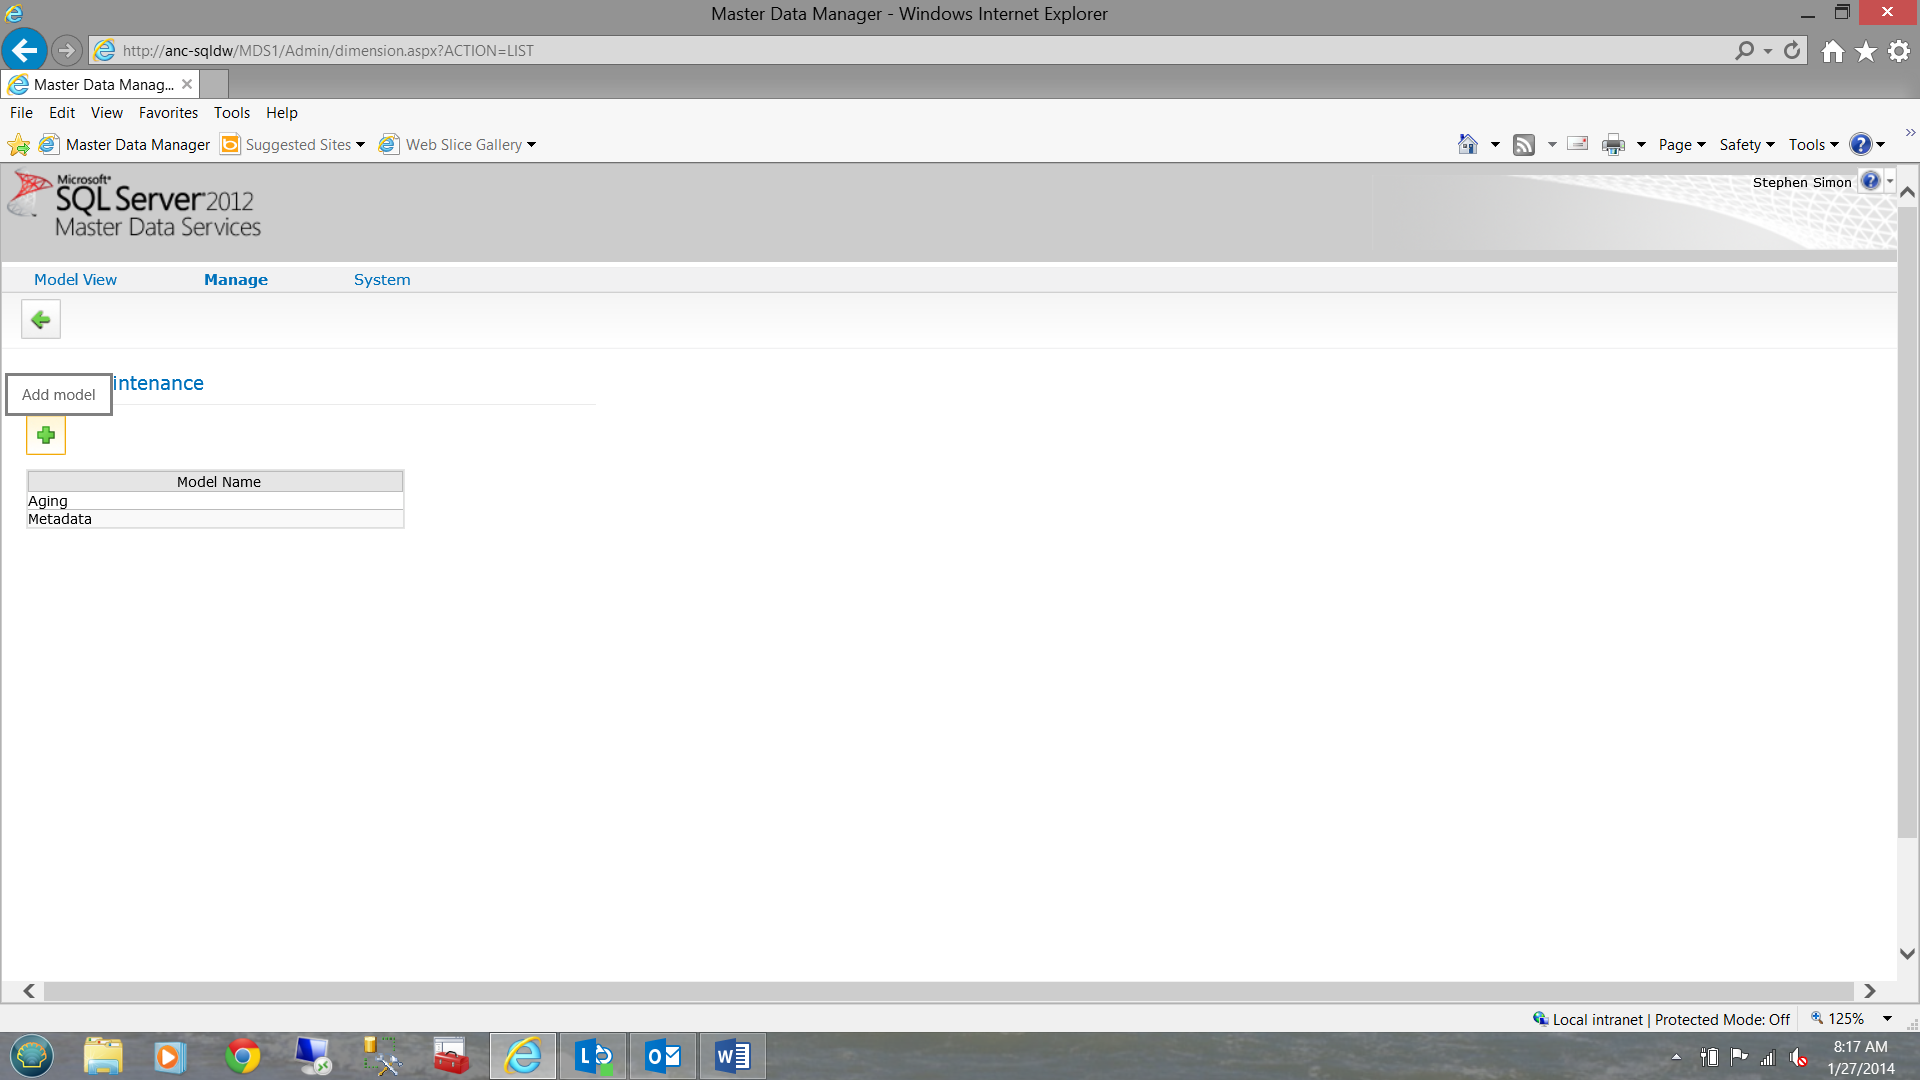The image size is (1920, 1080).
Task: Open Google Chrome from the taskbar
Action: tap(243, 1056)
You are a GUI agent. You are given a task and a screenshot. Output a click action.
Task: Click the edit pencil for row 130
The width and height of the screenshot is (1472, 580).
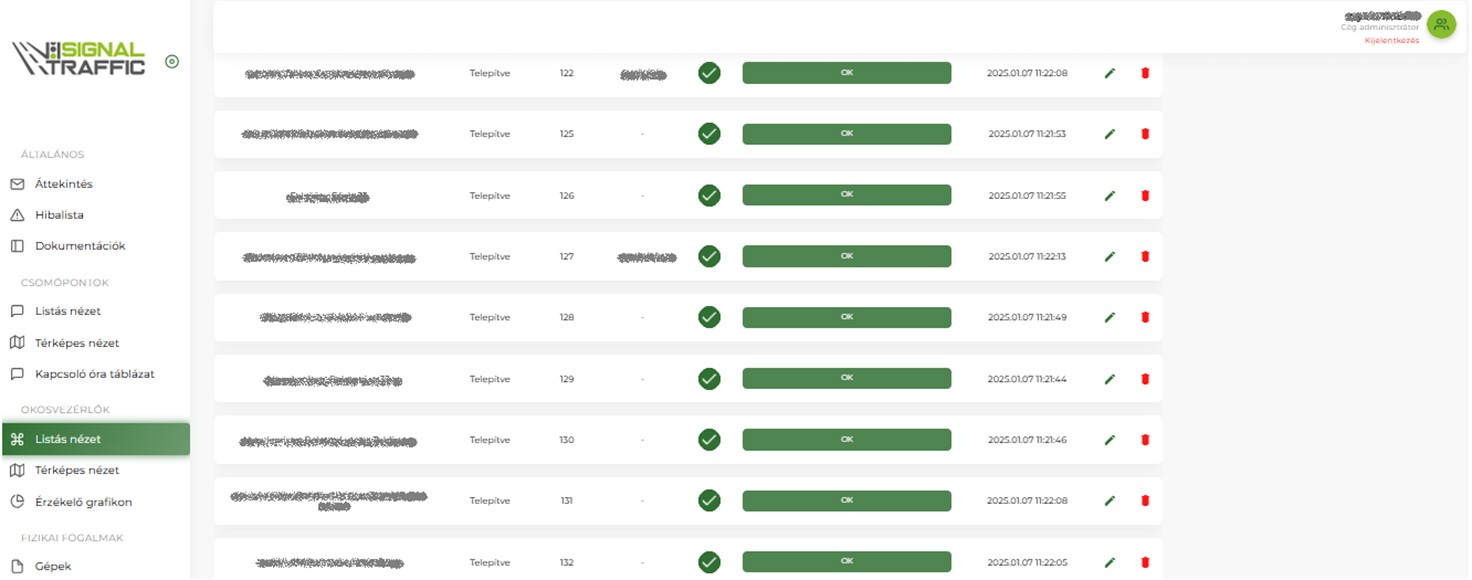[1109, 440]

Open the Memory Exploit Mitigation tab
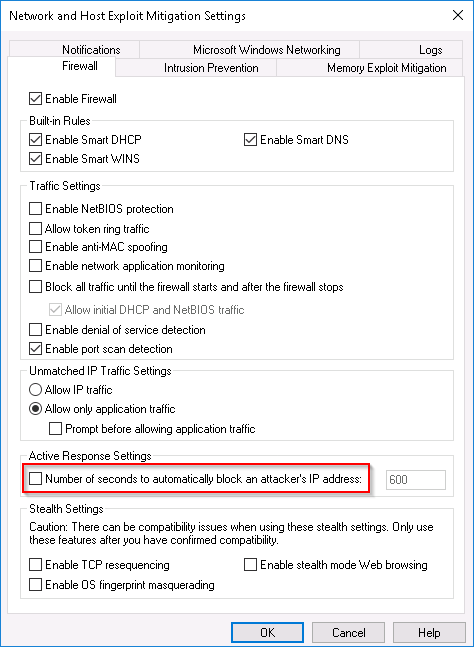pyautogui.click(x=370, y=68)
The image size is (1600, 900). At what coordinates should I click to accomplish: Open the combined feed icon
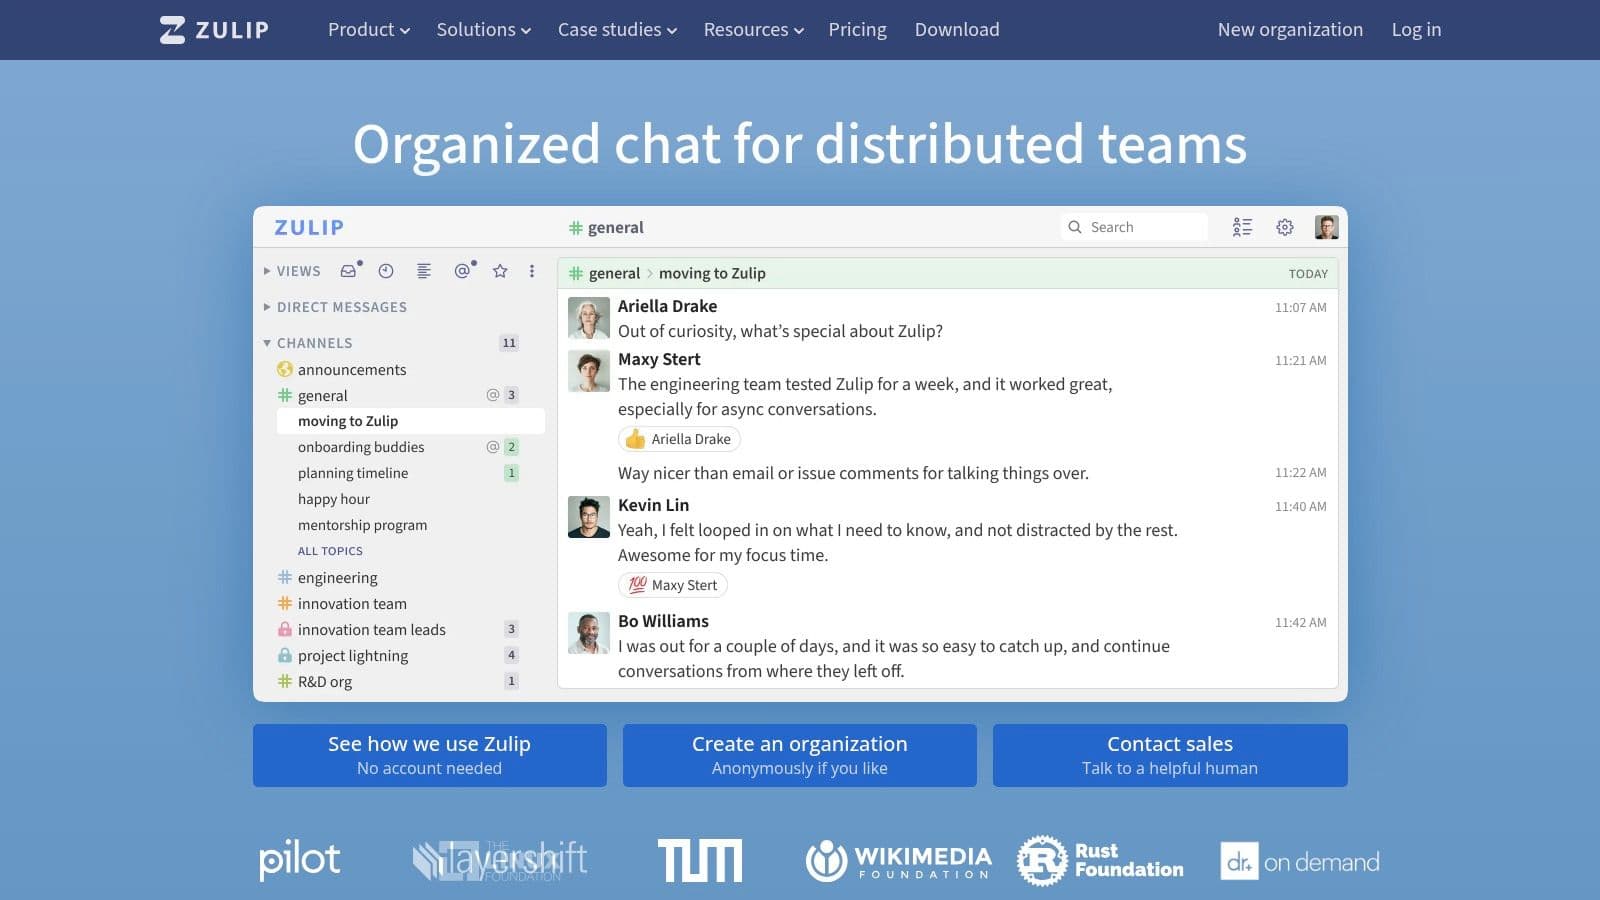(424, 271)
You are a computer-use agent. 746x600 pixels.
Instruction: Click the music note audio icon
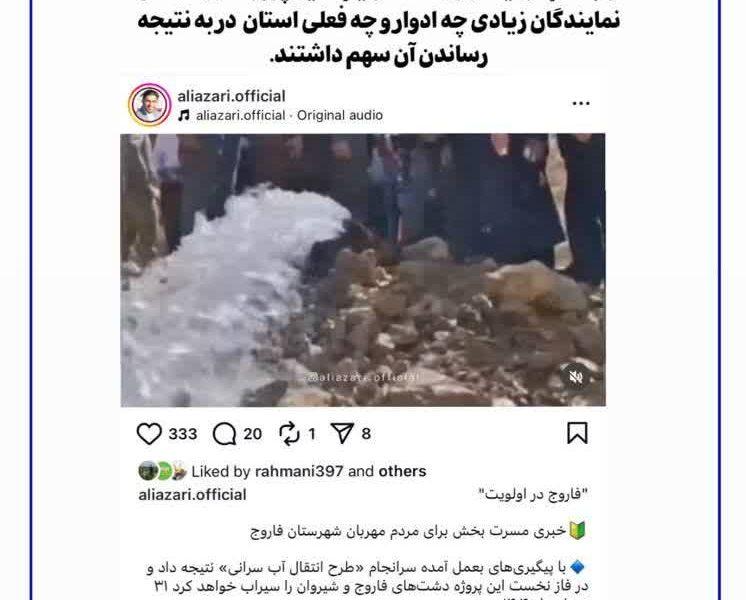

::::::::::

◆ WRITTEN PROBLEM
Rewrite all of the data above, swapping every "screenshot" for "screen capture" and changing nothing else. Leave the pictures out.

◆ SOLUTION TO THIS PROBLEM
The image size is (1920, 1080).
Task: Open Google Chrome from the taskbar
Action: tap(243, 1056)
You are a GUI agent. You are given a task and a screen capture. Output a click action.
Task: Click the edit pencil for row 130
The width and height of the screen capture is (1472, 580).
[1109, 440]

Open the Memory Exploit Mitigation tab
pyautogui.click(x=370, y=68)
The image size is (1600, 900). At what coordinates should I click to accomplish: Open the combined feed icon
(424, 271)
You are a computer-use agent. 746x600 pixels.
Instruction: Click the music note audio icon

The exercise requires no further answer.